The request: Return the lines between the one containing "This screenshot has height=563, width=1035." and the one containing "pyautogui.click(x=1246, y=22)", inclusive, reproducing them exactly as they appear in the records.

Material to process:
******
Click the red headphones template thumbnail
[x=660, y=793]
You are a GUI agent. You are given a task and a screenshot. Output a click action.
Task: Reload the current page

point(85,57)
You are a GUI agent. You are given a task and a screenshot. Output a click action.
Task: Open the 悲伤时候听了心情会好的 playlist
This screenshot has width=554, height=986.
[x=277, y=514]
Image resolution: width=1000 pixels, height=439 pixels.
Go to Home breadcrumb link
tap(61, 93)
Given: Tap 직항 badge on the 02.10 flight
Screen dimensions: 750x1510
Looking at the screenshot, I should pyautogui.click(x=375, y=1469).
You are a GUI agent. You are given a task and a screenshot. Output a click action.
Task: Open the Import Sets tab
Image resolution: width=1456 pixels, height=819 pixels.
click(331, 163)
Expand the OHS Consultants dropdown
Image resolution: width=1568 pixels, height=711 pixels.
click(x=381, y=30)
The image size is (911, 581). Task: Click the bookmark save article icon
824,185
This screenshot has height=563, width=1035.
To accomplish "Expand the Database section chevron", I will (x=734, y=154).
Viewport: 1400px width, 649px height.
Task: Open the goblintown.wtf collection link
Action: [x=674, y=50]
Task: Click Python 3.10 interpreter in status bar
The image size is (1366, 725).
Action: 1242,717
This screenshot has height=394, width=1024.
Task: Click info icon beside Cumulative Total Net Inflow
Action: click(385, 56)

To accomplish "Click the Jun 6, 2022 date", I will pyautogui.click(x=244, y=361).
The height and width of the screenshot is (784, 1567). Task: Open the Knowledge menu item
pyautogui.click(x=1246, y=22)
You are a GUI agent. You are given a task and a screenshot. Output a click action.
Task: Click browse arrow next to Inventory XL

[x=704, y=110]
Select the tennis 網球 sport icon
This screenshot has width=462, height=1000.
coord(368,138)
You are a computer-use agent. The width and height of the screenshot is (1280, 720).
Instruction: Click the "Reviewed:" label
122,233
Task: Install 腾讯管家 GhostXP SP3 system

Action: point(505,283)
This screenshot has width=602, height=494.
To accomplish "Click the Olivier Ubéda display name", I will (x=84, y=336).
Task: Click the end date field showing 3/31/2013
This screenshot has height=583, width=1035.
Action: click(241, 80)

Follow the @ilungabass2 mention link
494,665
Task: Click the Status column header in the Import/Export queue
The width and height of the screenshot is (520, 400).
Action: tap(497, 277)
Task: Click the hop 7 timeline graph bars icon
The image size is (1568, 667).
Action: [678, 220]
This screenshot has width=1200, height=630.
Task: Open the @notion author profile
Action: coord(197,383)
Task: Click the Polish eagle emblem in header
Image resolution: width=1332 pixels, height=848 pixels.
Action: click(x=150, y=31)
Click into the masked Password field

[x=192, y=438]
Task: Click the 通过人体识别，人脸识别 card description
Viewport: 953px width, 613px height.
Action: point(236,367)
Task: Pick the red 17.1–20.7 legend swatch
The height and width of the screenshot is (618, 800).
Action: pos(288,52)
******
Correct output:
This screenshot has height=563, width=1035.
To accomplish "Expand the Database section chevron", I will (x=734, y=154).
Viewport: 1400px width, 649px height.
Task: Open the goblintown.wtf collection link
Action: [x=674, y=50]
Task: Click Python 3.10 interpreter in status bar
The image size is (1366, 725).
Action: 1242,717
This screenshot has height=394, width=1024.
Task: Click info icon beside Cumulative Total Net Inflow
Action: click(385, 56)

To accomplish "Click the Jun 6, 2022 date", I will pyautogui.click(x=244, y=361).
The height and width of the screenshot is (784, 1567). Task: Open the Knowledge menu item
pyautogui.click(x=1246, y=22)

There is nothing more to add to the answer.